=== DOCUMENT PASSAGE ===
The function f is defined on the domain $\left] { - \frac{\pi }{2},\frac{\pi }{2}} \right[{\text{ by }}f(x) = \ln (1 + \sin x)$ .

Show that $f''(x) = - \frac{1}{{(1 + \sin x)}}$ .

[4]

(i) Find the Maclaurin series for $f(x)$ up to and including the term in ${x^4}$ .

(ii) Explain briefly why your result shows that f is neither an even function nor an odd function.

[7]

Determine the value of $\mathop {\lim }\limits_{x \to 0} \frac{{\ln (1 + \sin x) - x}}{{{x^2}}}$ .

[3]

Markscheme

$f'(x) = \frac{{\cos x}}{{1 + \sin x}}$ A1

$f''(x) = \frac{{ - \sin x(1 + \sin x) - \cos x\cos x}}{{{{(1 + \sin x)}^2}}}$ M1A1

$= \frac{{ - \sin x - ({{\sin }^2}x + {{\cos }^2}x)}}{{{{(1 + \sin x)}^2}}}$ A1

$= - \frac{1}{{1 + \sin x}}$ AG

[4 marks]

(i) $f'''(x) = \frac{{\cos x}}{{{{(1 + \sin x)}^2}}}$ A1

${f^{(4)}}(x) = \frac{{ - \sin x{{(1 + \sin x)}^2} - 2(1 + \sin x){{\cos }^2}x}}{{{{(1 + \sin x)}^4}}}$ M1A1

$f(0) = 0,{\text{ }}f'(0) = 1,{\text{ }}f''(0) = - 1$ M1

$f'''(0) = 1,{\text{ }}{f^{(4)}}(0) = - 2$ A1

$f(x) = x - \frac{{{x^2}}}{2} + \frac{{{x^3}}}{6} - \frac{{{x^4}}}{{12}} + \ldots$ A1

(ii) the series contains even and odd powers of x R1

[7 marks]

$\mathop {\lim }\limits_{x \to 0} \frac{{\ln (1 + \sin x) - x}}{{{x^2}}} = \mathop {\lim }\limits_{x \to 0} \frac{{x - \frac{{{x^2}}}{2} + \frac{{{x^3}}}{6} + \ldots - x}}{{{x^2}}}$ M1

$= \mathop {\lim }\limits_{x \to 0} \frac{{\frac{{ - 1}}{2} + \frac{x}{6} + \ldots }}{1}$ (A1)

$= - \frac{1}{2}$ A1

Note: Use of l’Hopital’s Rule is also acceptable.

=== LISTED RECORDS ===

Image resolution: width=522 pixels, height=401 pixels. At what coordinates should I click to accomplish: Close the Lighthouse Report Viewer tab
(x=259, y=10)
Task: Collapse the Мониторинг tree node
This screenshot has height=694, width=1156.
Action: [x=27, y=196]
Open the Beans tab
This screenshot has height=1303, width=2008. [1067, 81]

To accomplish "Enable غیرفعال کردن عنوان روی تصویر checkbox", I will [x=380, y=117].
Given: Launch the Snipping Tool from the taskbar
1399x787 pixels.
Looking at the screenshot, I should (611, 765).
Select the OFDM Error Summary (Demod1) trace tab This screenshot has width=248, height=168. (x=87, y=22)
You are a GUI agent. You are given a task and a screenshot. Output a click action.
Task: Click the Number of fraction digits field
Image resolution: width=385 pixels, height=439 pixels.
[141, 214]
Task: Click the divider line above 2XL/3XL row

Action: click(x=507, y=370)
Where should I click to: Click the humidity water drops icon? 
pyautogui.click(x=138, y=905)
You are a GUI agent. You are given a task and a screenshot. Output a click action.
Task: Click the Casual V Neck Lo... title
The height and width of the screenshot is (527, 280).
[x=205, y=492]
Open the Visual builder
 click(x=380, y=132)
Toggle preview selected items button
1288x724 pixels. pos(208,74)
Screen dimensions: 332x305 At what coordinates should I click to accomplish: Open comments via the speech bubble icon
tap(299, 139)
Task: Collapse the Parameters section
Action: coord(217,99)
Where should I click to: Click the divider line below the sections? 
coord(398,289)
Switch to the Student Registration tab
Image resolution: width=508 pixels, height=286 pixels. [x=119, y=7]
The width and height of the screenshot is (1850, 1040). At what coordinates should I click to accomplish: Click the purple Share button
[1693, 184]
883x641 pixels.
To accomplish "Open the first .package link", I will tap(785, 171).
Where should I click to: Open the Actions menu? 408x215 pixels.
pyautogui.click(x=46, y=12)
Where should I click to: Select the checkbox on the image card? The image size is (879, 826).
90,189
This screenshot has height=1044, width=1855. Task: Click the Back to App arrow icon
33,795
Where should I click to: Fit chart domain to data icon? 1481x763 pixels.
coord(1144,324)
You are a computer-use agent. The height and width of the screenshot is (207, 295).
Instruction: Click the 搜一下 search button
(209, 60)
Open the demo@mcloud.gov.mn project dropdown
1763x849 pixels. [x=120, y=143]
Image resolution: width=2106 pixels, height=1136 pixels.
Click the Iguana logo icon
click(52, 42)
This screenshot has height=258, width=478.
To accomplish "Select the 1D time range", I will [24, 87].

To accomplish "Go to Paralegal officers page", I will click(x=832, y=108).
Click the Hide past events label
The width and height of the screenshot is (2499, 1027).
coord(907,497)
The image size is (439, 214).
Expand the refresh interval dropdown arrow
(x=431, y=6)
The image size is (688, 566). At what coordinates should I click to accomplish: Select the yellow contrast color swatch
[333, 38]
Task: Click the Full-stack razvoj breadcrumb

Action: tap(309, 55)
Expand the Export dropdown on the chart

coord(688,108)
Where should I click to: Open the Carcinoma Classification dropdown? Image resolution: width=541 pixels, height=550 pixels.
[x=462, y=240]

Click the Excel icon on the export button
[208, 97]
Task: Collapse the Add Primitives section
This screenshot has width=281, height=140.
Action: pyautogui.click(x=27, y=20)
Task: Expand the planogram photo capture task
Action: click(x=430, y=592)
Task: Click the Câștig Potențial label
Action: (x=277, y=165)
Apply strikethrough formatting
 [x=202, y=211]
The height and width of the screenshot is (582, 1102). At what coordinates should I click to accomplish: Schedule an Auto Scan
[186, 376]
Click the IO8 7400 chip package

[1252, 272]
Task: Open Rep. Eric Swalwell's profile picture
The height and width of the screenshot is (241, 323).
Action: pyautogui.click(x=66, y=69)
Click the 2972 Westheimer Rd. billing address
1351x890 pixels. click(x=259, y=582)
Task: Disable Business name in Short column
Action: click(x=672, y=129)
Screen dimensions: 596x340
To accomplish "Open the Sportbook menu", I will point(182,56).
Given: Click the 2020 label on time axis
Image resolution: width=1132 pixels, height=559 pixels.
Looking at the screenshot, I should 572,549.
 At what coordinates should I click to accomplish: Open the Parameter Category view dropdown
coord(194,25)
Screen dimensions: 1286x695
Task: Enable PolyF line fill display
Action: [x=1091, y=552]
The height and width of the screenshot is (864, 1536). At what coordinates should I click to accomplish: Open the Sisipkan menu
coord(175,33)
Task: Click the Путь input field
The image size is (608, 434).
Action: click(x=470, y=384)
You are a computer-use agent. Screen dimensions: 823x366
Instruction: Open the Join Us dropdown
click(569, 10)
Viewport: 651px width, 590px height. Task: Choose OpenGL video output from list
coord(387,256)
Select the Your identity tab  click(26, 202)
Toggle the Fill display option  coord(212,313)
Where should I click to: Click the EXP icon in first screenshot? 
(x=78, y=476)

=== GOAL ===
Please name the method that the note at the end of the passage on f(x) = ln(1 + sin x) also accepts for finding the limit.

=== FULL ANSWER ===
Use of l'Hopital's Rule.